While experiencing the gloomy aspects of M&As, many communication corporations have pursued the de-convergence strategy, mainly through split-off and/or spin-off strategies. In the 21st century, the media paradigm driven by both neoliberal communication policies and digital technologies has partly lost its power due because of over-competition and over-capacity – created by neoliberal communication policies – and the communication sector has tried to find a new business model. The de-convergence strategy has been a business model many communication companies have had to take up. Several mega-communication conglomerates have pursued a new business strategy in order to regain revenues and profits. De-convergence is a new business model emphasizing core-business instead of pursuing synergies through the integration of old and new media sectors.

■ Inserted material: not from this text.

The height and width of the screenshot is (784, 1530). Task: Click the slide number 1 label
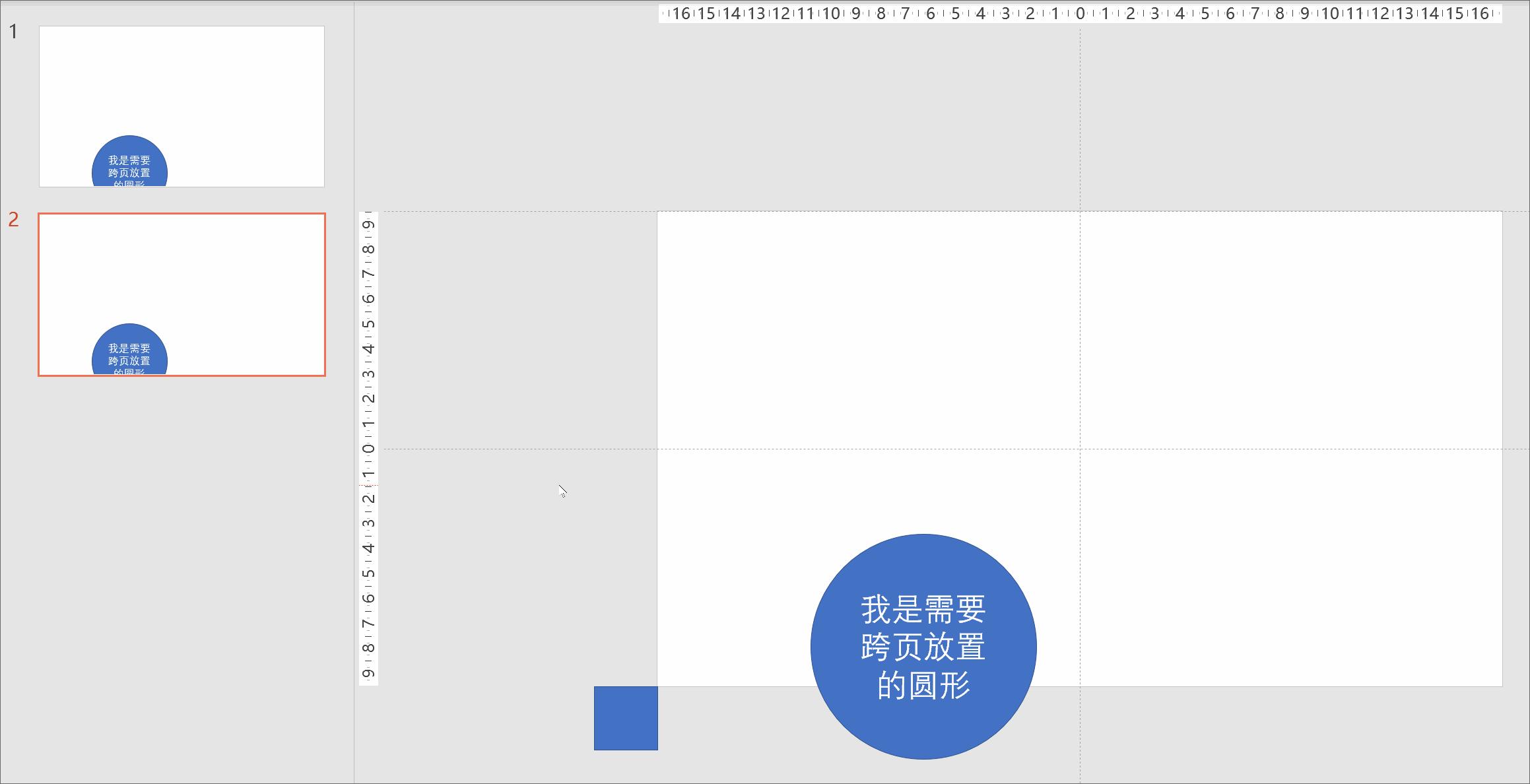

In sum, the fall in convergence does not mean that the dominant paradigm is dead or will soon die, because many media companies still seek consolidation. Although it is not conclusive, what we are witnessing is that de-convergence is rapidly becoming another core business trend, competing with convergence strategies. Media convergence as a form of M&A is still strong, but de-convergence will continue. Media convergence is an ongoing process; however, de-convergence as a rapidly emerging new media model will greatly change the communication market and the ownership structure. While the current article primarily provides information on the new trend of de-convergence in the media sector, further research might be needed to access the implications/meaning of the rise of de-convergence.